Diagnostic PCR has been used to analyse a wide range of biological materials. Conventional PCR consists of several steps such as sample preparation, template purification, and PCR amplification. PCR is often inhibited by contamination of DNA templates. To increase the sensitivity of the PCR, the removal of PCR inhibitors in sample preparation steps is essential and several methods have been published. The methods are either chemical or based on filtering. Conventional ways of filtering include mechanical filters or washing e.g. by centrifugation. Another way of filtering is the use of electric fields. It has been shown that a cell will experience a force when an inhomogeneous electric field is applied. The effect is called dielectrophoresis (DEP). The resulting force depends on the difference between the internal properties of the cell and the surrounding fluid. DEP has been applied to manipulate cells in many microstructures. In this study, we used DEP as a selective filter for holding cells in a microsystem while the PCR inhibitors were flushed out of the system.
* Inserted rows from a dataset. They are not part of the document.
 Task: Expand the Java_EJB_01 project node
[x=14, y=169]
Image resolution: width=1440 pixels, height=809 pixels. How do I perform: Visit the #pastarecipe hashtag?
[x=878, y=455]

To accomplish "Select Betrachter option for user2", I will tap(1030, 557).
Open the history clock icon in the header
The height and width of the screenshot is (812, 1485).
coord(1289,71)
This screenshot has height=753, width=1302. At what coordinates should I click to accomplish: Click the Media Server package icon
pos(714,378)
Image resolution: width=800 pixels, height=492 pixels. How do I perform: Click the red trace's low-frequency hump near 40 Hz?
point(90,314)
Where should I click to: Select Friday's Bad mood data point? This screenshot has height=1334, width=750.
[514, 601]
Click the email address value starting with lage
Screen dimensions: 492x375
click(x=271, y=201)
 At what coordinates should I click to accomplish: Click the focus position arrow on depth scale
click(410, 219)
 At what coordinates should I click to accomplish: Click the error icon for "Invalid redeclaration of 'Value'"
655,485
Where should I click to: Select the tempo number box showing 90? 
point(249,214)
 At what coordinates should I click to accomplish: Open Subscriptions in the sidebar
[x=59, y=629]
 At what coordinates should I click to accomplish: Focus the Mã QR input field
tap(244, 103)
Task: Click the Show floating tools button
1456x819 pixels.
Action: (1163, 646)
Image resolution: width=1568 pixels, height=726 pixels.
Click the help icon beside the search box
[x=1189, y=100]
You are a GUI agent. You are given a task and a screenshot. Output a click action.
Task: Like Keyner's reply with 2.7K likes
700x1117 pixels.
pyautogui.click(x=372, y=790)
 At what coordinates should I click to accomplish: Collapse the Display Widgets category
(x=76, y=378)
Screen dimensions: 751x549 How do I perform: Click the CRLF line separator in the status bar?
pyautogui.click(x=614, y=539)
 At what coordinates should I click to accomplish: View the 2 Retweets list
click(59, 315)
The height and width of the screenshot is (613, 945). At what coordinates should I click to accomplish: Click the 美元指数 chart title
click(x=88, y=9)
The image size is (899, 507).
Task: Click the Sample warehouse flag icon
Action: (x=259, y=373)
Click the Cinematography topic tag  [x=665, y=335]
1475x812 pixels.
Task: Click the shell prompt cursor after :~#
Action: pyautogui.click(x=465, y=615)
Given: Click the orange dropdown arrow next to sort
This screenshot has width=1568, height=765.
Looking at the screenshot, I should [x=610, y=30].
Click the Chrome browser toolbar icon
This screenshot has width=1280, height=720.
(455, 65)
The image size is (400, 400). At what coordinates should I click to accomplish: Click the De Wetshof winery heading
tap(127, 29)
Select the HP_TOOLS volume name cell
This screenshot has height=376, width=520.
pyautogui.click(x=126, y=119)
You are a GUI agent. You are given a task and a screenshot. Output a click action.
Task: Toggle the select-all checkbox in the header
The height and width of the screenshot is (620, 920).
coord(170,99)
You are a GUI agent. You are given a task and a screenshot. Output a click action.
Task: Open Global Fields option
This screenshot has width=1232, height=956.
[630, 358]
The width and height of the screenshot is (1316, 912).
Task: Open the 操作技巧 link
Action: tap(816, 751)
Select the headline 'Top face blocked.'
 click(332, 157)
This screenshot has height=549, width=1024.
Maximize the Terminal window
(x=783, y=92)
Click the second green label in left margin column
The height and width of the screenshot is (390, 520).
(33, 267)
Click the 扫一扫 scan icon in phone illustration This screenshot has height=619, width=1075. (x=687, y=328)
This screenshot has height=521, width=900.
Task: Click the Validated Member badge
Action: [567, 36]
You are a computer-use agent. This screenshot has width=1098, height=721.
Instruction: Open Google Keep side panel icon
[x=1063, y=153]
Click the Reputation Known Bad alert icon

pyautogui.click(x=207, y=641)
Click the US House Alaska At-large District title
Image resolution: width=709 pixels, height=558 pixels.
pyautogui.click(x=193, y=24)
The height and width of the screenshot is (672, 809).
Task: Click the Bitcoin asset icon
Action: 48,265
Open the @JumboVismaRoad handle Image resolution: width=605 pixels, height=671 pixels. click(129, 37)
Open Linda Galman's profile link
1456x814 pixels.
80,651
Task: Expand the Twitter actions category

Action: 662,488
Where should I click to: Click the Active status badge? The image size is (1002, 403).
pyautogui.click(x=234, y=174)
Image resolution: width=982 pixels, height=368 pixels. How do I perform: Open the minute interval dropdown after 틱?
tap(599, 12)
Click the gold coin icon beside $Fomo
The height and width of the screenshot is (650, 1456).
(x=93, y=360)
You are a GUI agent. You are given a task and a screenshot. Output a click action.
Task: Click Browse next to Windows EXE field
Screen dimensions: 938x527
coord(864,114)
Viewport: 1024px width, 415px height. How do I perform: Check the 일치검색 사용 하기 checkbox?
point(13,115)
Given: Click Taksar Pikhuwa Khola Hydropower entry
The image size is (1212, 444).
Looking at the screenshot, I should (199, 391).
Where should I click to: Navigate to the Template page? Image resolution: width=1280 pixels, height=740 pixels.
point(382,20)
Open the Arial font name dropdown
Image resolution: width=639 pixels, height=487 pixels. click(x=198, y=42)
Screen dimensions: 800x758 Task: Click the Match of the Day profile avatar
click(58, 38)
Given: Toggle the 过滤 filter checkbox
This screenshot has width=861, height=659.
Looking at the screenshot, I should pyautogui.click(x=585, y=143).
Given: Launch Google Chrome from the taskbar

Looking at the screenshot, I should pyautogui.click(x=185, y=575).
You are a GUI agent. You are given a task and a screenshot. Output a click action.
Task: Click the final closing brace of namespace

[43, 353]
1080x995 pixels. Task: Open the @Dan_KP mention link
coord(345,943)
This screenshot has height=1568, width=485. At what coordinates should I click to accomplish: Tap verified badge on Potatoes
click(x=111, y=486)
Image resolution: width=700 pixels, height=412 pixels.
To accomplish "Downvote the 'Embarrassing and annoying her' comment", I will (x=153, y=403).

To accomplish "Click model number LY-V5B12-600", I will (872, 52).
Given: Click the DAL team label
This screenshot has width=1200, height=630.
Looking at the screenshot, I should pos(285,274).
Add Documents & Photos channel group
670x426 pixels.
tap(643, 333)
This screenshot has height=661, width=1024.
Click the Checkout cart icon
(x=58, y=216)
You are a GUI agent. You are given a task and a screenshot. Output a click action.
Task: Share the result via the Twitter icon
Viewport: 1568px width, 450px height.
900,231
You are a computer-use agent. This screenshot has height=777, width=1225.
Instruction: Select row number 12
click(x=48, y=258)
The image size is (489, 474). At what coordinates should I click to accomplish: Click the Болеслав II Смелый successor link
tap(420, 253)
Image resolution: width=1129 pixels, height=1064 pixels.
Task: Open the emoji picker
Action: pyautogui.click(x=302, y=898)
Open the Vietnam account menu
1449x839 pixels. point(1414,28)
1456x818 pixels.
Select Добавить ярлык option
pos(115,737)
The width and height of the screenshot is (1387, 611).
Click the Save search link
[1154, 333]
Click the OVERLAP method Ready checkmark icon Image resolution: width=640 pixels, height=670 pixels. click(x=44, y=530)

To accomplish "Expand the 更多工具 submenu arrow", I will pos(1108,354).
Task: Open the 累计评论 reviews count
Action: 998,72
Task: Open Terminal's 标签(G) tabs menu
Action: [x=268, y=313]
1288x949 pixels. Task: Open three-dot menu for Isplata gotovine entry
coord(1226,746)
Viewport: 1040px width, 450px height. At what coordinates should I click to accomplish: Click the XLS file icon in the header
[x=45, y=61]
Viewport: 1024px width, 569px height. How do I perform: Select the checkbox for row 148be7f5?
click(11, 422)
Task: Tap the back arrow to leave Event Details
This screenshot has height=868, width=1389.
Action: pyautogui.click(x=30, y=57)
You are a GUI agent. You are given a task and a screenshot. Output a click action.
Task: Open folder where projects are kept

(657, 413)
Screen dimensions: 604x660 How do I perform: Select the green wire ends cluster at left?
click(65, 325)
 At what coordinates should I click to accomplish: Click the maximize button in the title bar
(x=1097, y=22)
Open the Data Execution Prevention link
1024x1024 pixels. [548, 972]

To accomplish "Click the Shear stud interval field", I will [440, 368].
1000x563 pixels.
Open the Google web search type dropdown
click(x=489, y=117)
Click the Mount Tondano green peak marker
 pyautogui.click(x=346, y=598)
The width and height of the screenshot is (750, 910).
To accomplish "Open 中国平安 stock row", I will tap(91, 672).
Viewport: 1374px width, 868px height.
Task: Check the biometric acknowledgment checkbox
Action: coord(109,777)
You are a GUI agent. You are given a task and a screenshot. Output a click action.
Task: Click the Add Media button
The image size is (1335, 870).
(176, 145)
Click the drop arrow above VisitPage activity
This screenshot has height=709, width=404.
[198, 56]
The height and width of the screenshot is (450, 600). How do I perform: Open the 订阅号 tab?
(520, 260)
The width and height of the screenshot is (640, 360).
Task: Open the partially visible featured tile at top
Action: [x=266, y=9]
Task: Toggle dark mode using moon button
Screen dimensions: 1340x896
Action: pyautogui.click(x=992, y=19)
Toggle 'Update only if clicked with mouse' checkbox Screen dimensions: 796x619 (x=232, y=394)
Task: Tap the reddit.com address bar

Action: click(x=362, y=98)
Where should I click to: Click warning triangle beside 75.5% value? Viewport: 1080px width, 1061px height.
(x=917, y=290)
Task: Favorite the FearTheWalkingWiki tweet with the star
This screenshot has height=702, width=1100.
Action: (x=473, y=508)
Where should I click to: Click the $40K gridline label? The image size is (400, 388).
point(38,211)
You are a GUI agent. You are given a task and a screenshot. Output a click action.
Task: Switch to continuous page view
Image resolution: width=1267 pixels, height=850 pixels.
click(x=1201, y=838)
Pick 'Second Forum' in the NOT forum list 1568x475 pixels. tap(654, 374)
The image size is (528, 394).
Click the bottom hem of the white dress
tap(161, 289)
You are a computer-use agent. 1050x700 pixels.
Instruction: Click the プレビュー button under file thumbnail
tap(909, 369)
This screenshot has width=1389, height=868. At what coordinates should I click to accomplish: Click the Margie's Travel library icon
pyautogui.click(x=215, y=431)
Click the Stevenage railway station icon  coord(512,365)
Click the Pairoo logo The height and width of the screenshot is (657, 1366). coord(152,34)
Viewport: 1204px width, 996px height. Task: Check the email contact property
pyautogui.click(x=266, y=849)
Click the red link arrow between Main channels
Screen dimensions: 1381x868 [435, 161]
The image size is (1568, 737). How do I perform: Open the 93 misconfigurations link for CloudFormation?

Haemoglobin and heparin - natural components of blood - were selected as PCR inhibitors, since the inhibitory effects of these components to PCR have been well documented. The usefulness of DEP in a microsystem to withhold baker's yeast (Saccharomyces cerevisiae) cells while the PCR inhibitors haemoglobin and heparin are removed will be presented and factors that influence the effect of DEP in the microsystem will be discussed. This is the first time dielectrophoresis has been used as a selective filter for removing PCR inhibitors in a microsystem.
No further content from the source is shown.